Há de se destacar que Drizzt preenche o estereótipo do guerreiro invencível. Para alguns, esse exagero incomoda um pouco. Mas este não é o objetivo da narrativa, e o fato dele ser “overpowered” dessa forma é parte integral da narrativa: mesmo sendo praticamente invencível nas batalhas físicas, o protagonista vive o seu maior conflito no campo emocional – o foco acaba sendo não os desafios físicos de Drizzt, mas sim os desafios morais constantes que ele tem de se deparar.
O mais interessante é os RPGistas estão acostumados e encontrar os “drow” sempre fora de seu lar, e a vê-los como “monstros”, criaturas, por natureza, malignas. Em Pátria, o autor R. A. Salvatore decide deixar esse maniqueísmo de lado, e nos leva para perto dessa raça sinistra, para discutir as motivações de seu comportamento tão vil. E por isso, mesmo tendo sido escrito e publicado no começo dos anos 90, Pátria se mantém atual, com uma reflexão e uma crítica atemporal sobre a propagação de mentiras, discursos de ódio, ambição, pessoas manipuladoras e os perigos de não questionar o senso comum, tudo isso embalado em uma narrativa de fantasia.

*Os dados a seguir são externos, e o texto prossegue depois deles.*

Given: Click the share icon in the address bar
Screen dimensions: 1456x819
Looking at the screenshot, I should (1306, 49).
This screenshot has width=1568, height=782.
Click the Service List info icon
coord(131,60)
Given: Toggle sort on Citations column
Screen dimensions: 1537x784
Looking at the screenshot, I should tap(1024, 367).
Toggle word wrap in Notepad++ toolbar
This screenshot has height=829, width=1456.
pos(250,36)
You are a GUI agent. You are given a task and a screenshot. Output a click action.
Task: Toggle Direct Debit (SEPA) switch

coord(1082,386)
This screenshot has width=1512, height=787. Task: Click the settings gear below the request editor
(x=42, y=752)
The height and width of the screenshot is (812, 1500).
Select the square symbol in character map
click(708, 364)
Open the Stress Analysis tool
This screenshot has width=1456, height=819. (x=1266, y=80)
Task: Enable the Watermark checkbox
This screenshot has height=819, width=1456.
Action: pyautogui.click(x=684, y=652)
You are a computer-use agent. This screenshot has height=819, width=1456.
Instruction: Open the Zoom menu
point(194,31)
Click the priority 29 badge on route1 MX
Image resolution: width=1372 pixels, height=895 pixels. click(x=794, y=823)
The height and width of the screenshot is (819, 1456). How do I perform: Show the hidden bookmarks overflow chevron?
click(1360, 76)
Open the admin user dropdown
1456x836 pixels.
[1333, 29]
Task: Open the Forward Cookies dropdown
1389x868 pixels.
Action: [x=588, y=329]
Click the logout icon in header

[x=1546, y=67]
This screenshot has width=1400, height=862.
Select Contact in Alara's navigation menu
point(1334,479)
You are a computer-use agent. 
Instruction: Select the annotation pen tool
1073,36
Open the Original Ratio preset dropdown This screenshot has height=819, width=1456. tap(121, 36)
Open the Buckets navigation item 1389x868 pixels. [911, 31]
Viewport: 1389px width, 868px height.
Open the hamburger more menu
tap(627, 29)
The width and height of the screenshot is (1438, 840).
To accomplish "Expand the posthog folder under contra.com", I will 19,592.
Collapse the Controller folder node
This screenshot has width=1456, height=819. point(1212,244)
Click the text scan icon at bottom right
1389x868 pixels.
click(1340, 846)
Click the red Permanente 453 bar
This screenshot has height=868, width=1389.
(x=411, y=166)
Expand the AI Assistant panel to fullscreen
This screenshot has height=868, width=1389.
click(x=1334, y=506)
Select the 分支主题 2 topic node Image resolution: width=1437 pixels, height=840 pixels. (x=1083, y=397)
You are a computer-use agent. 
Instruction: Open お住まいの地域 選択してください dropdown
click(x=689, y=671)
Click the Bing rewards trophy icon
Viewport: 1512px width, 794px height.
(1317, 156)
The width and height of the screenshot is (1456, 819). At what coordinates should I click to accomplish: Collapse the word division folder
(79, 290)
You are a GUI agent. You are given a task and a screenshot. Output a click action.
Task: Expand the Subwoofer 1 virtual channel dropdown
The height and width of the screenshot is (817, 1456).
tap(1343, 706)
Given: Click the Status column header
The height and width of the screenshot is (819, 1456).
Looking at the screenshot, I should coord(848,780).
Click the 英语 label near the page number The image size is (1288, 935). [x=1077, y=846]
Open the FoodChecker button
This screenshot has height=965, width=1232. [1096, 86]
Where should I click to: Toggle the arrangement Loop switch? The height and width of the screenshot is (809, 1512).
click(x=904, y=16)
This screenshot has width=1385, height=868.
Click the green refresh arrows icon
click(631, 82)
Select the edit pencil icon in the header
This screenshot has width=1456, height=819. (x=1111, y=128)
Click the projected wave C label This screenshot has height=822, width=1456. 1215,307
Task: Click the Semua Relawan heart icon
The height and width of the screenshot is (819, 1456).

Enfim, mergulhar nesse universo dos elfos negros é um deleite para os fãs de fantasia, seja você um RPGista interessado em se aprofundar no universo de Forgotten Realms ou não. Esqueça tudo o que você experimentou com a trilogia do Vale do Vento Gélido: em a Lenda de Drizzt, Salvatore abandona os clichês do gênero, e em vez de uma jornada através de reinos colorido, nos conta uma história sobre conspirações e traições, sobre amadurecimento, e que ainda trabalha temas como moralidade, natureza x criação, e sobre o sentimento não pertencimento, ou seja, sobre crescer em um ambiente onde você se vê como um completo estranho perante seus iguais. O ritmo é bom, mesclando tramas políticas e desenvolvimento dos personagens, com cenas de ações dinâmicas que não se prolongam demais. Além disso, Pátria é repleto de personagens inesquecíveis e bem construídos, e nos faz viajar por cenários grandiosos e perigosos: o Subterrâneo é um cenário extremamente criativo, com suas matas de fungos, em que cogumelos gigantes substituem árvores. E apesar de ser apenas o primeiro livro de uma série e ter um final aberto, Pátria tem um fechamento bem satisfatório para o primeiro ato da vida de Drizzt. E além de ser uma excelente leitura, A Lenda de Drizzt Vol. 1 – Pátria é um prato cheio para alimentar as suas ideias em aventuras de RPG: todo jogador de D&D deveria ler isso para ter uma visão mais rica dos elementos do Subterrâneo e da sociedade dos “drow”. São detalhes que fazem o livro agregar mais do que mero entretenimento literário para RPGistas.